Claudio Angeleri, musicista, e Dario Guerini, fotografo, lanciano una serie di proposte per il futuro del Bergamo Jazz.

Claudio Angeleri e Dario Guerini: due che col jazz hanno molto a che fare e che in queste settimane sono protagonisti di una serie di eventi legati all’International Jazz Day, che è un giorno sì, il 30 Aprile, ma che può durare a lungo….

angeleri guerini

Claudio Angeleri, fondatore e presidente del Centro didattico produzione musica (Cdpm, pianista, organizzatore di eventi tra cui proprio quello che celebra la giornata mondiale del jazz e che ha visto in questo 2016 il concertone con cento artisti, un pubblico entusiasta, uno scambio di vibrazioni, insomma, un happening per quello che è “patrimonio dell’Unesco, la musica più suonata e condivisa al mondo”.

E Dario Guerini, amante delle immagini, degli scatti in bianco e nero, che grazie a questa passione ha incrociato il jazz e che è protagonista fino al 15 maggio di una mostra alla Gamec, una mostra nelle sue grandi linee già proposta vent’anni orsono a New York per celebrare l’esploratore Giovanni Caboto: “I miei naviganti sono i musicisti”, lo cantava Ivano Fossati e l’ha ripreso Guerini omaggiando Caboto a suon di fotografie “musicali”.

Tra i due una sintonia e una convinzione: è stato Paolo Arzano (celebrato in questi giorni un convegno affollato) a dare un tocco speciale al jazz a Bergamo, nella convinzione che esibizioni straordinarie non fanno un festival straordinario se non si coltiva un nuovo pubblico e non si crea un vivaio di musicisti. “Una certezza che col tempo qui si è un po’ perduta – spiega Angeleri – ed è un peccato, perché Bergamo pian piano sta tornando capitale del jazz come dimostrano anche i 1800 studenti alle lezioni/concerto del Cdpm.
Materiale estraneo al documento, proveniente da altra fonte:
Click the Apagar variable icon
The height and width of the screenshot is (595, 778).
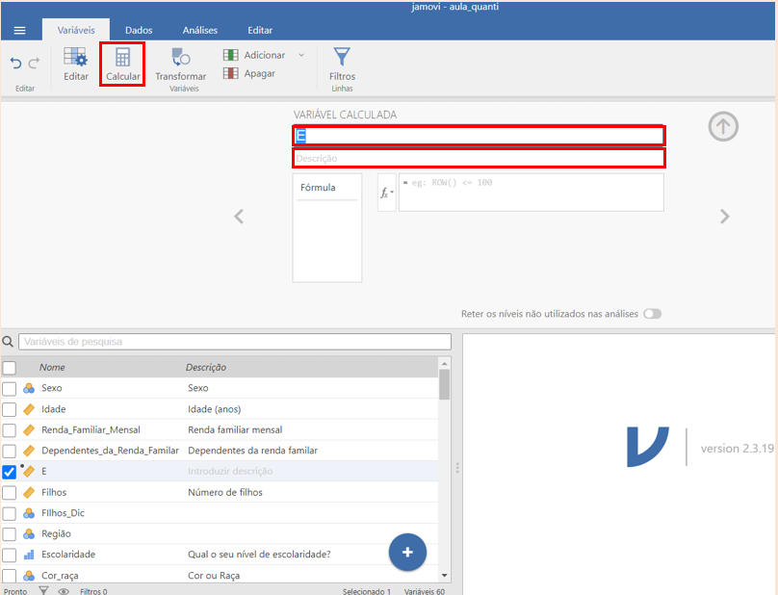[x=231, y=73]
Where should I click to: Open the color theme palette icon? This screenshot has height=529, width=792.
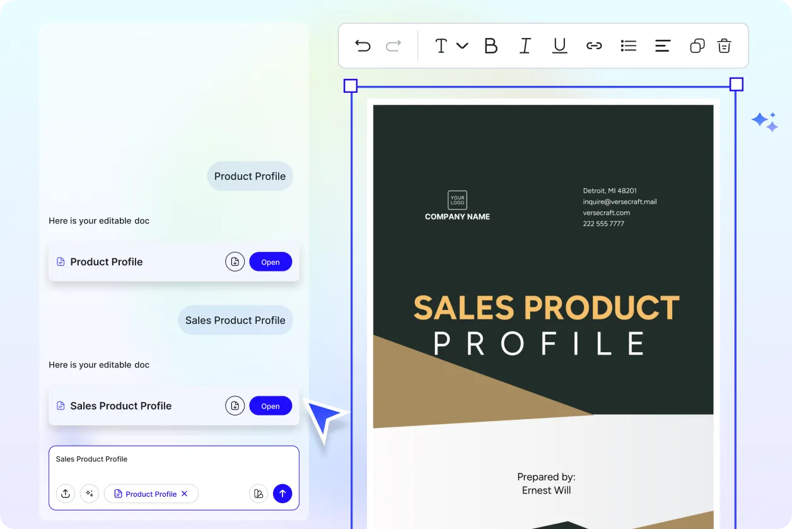259,494
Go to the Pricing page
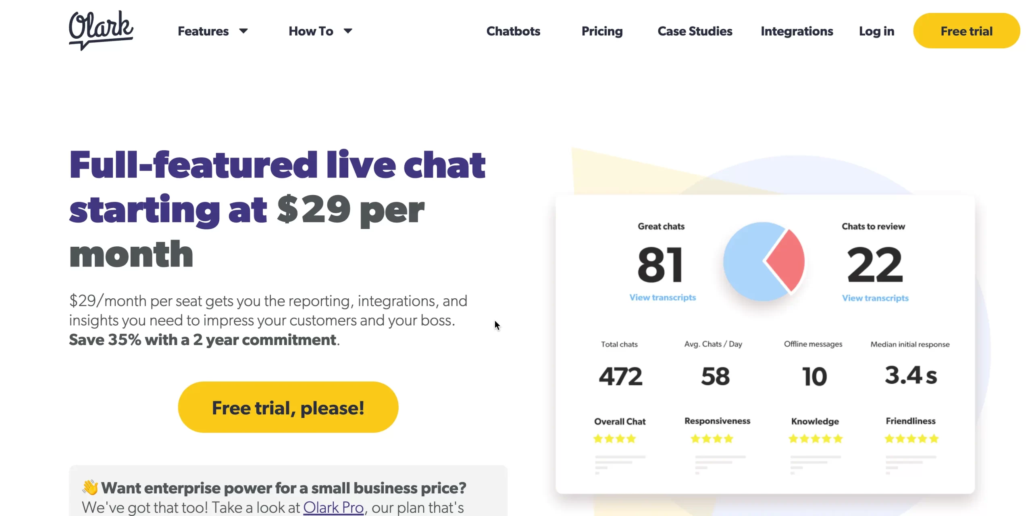 [602, 31]
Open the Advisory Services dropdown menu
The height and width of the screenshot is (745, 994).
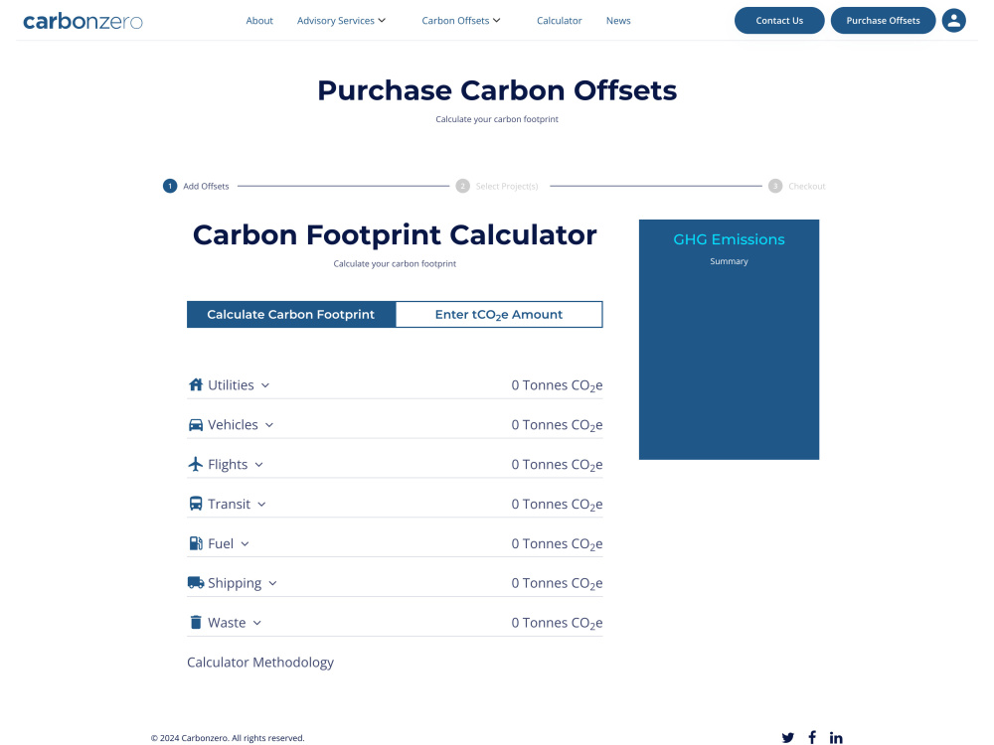341,20
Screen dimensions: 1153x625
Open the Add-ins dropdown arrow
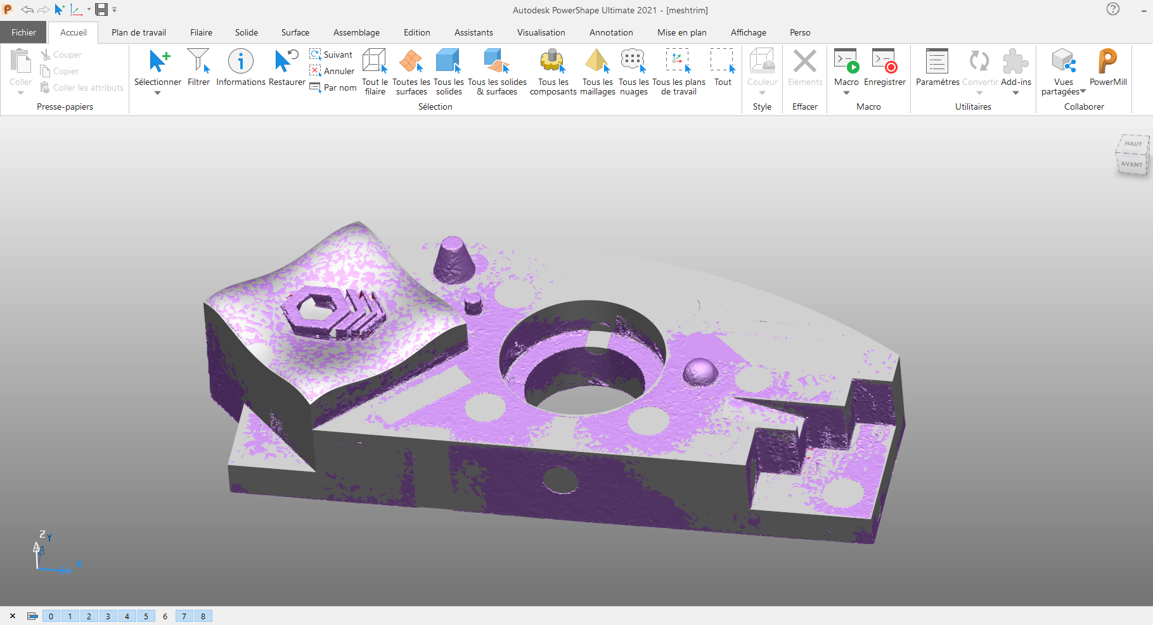[x=1015, y=93]
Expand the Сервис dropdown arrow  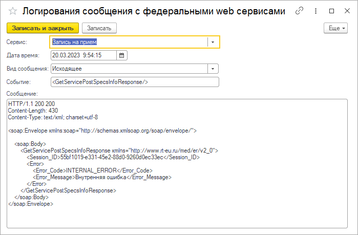point(213,42)
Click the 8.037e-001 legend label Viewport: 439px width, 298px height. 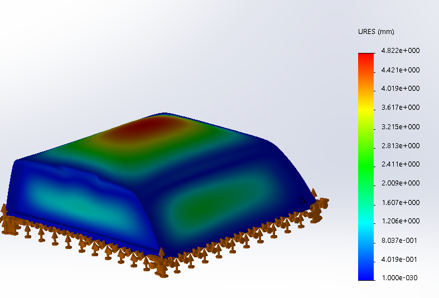400,240
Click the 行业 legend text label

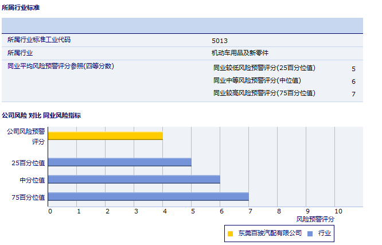325,233
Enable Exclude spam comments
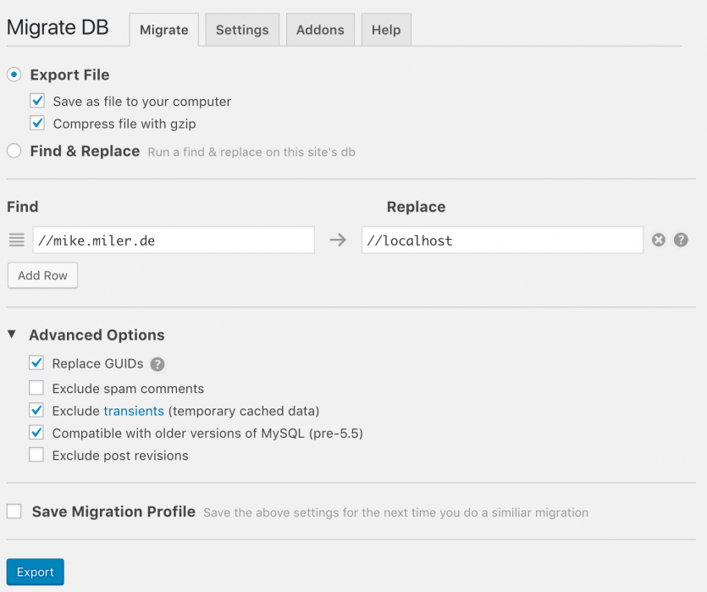Viewport: 707px width, 592px height. (x=36, y=388)
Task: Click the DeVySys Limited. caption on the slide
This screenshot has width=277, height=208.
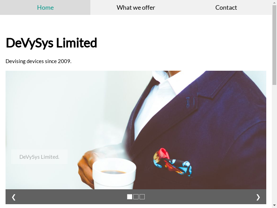Action: pyautogui.click(x=39, y=157)
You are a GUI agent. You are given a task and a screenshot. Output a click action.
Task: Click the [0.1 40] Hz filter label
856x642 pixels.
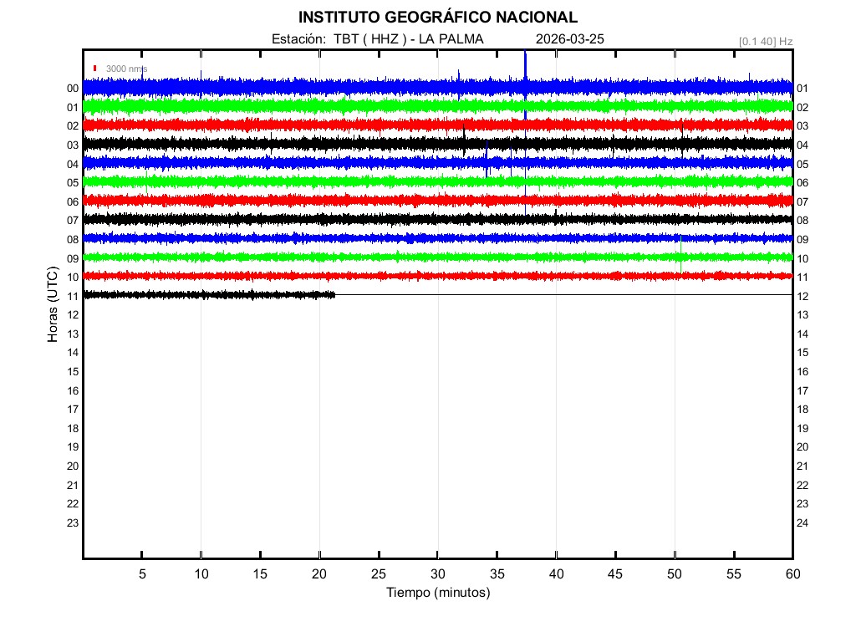765,41
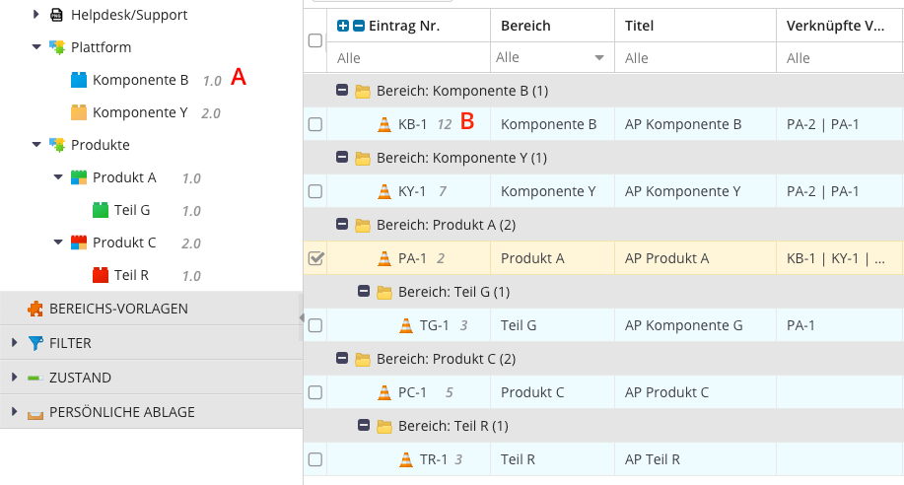Open the Bereich filter dropdown
The width and height of the screenshot is (904, 485).
[599, 58]
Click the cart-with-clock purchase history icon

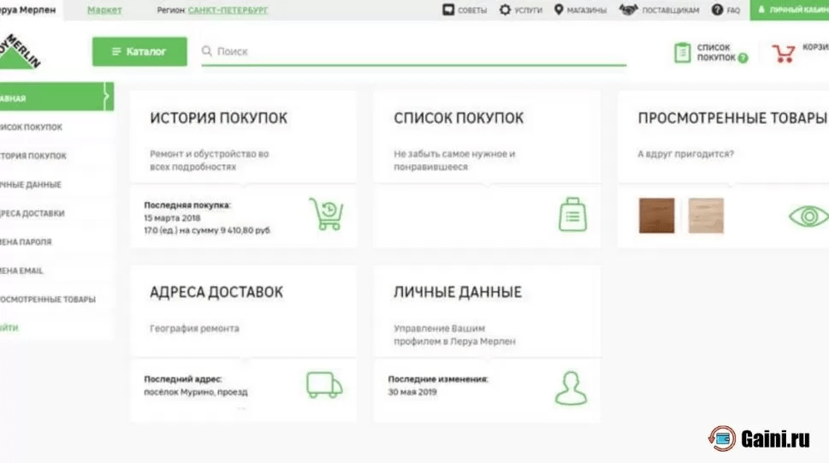(325, 214)
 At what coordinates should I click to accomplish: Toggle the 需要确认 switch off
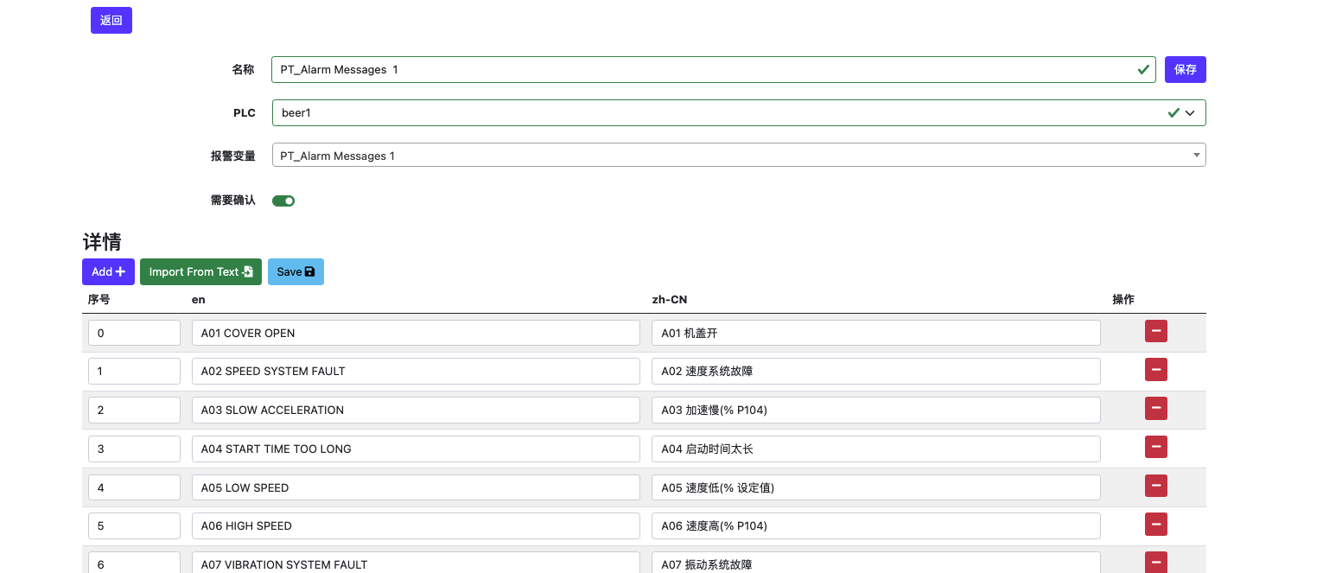[283, 201]
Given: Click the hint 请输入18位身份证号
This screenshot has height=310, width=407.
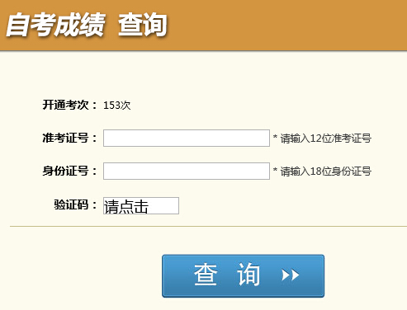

Ma serve un passo in più”.

Un passo in più che, racconta Guerini, “Torino fa da anni, con un festival che invade dal città, che coinvolge tutta la città, che vive di contaminazioni non solo con altri tipi di musica ma con altri tipi di arte, dal cinema alla gastronomia ….”.

La domanda allora è ovvia: cosa deve fare di più Bergamo? E la risposta è unanime: “Prima di tutto il direttore artistico di un festival jazz non dev’essere un musicista. Ci sono valide eccezioni, e Paolo Fresu (peraltro organizzatore di eventi) lo è, ma in generale non è così. E poi perché dobbiamo puntare su un papa straniero? Fondamentale è il rapporto col territorio: va bene benissimo lo sguardo internazionale, ma con un occhio al locale”.

Angeleri, che sta per lanciare un nuovo disco (Why?), un progetto multimediale con Alberto Nacci ed è reduce, con la big band degli studenti da un concerto al prestigioso Blue Note di Milano, plaude convinto le decisioni orobiche, dell’assessore Nadia Ghisalberti per la prosa e la lirica: “Sono stati scelti due direttori preparati, effervescenti e che conoscono Bergamo (Maria Grazia Panigada e Francesco Micheli). I risultati si vedono: il coinvolgimento della città c’è, i numeri crescono, il successo è già un dato di fatto”.

Nessuna critica al Bergamo Jazz, semmai la voglia di premere sull’acceleratore e collegarlo col territorio: “Sarebbe interessante una commissione di cui facciano parte le eccellenze, e ne abbiamo, basti pensare a Gianluigi Trovesi, ma non solo, le realtà, del jazz a Bergamo per imbastire un progetto che non sia asettico ma viva dentro e con la comunità”.

Il sasso nello stagno del jazz (che a dire il vero è un gran bel lago colorato) è lanciato: attendiamo gli sviluppi.